§ **Problem details**: Starting at the line that contains "Viewport: 1073px width, 543px" and stopping after the line that contains "pyautogui.click(x=991, y=495)", quote the entries below word for word. Omit the pictures from your answer.

§ **Records for the exercise**:
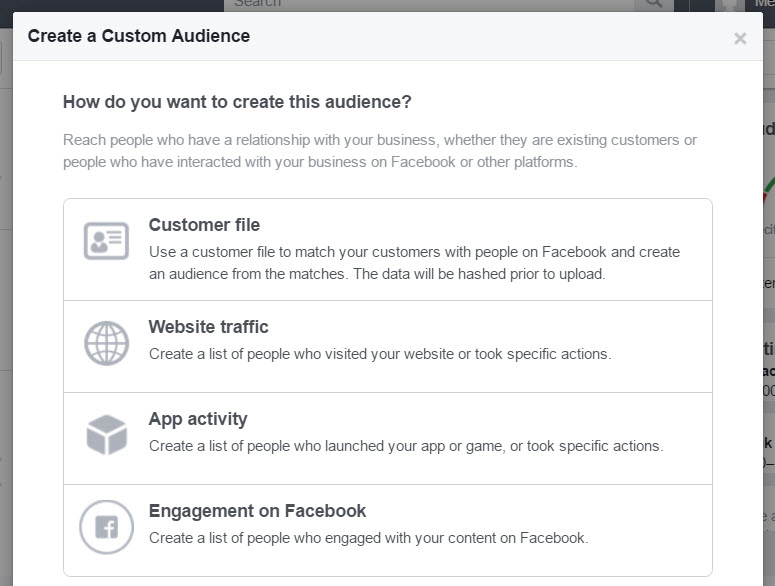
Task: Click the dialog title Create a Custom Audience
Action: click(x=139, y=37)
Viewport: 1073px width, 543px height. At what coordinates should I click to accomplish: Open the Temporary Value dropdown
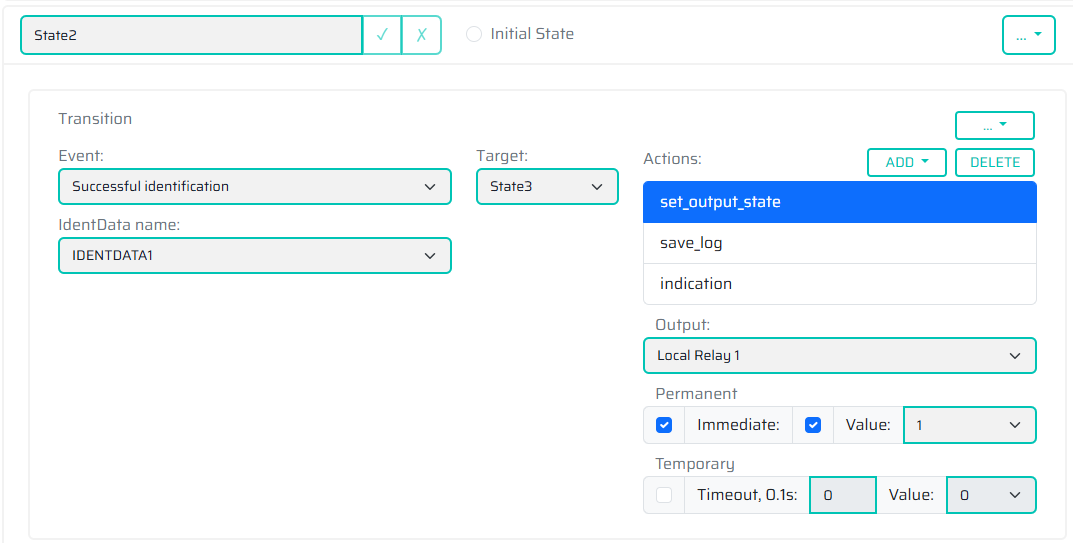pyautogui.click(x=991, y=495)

---

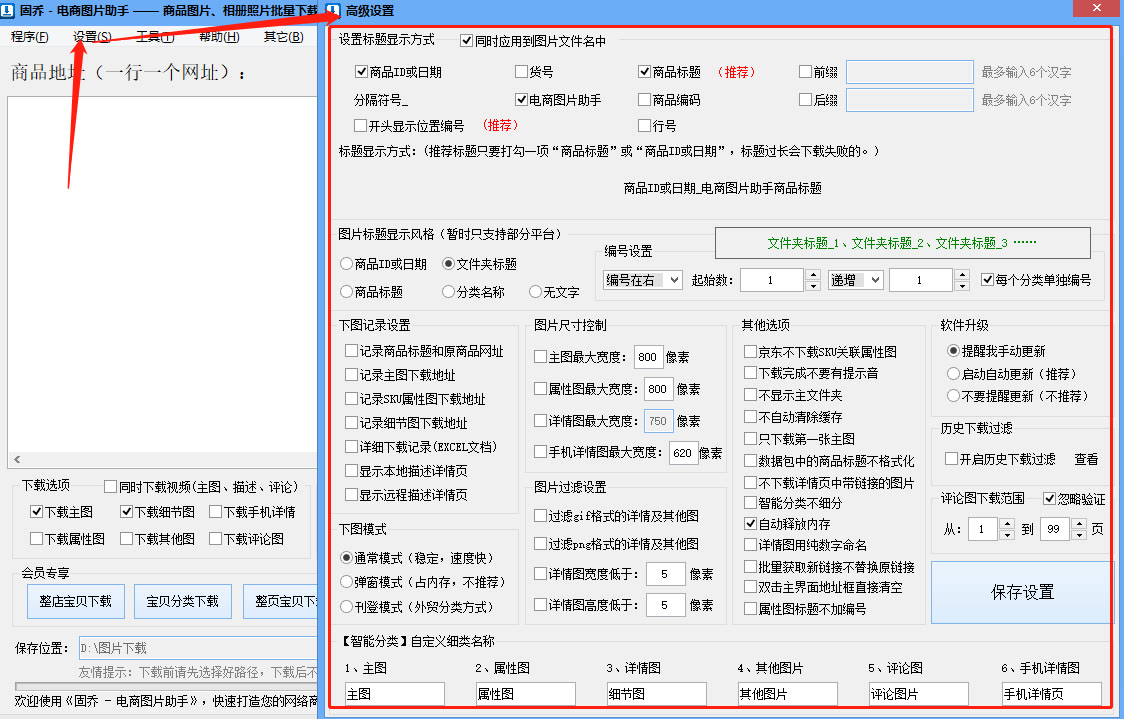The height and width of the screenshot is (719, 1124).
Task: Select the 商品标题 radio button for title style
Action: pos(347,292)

--

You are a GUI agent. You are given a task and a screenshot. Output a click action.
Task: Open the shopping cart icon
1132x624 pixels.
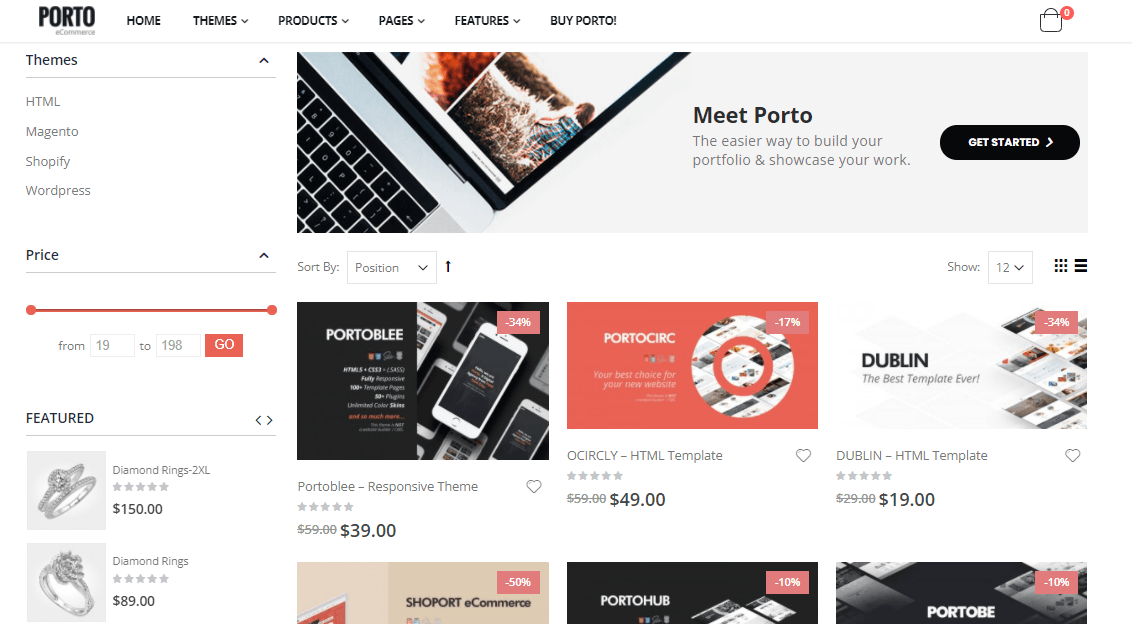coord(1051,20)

§ **Finished task**:
Viewport: 1073px width, 543px height. At what coordinates should I click to accomplish: Open the Temporary Value dropdown
pyautogui.click(x=991, y=495)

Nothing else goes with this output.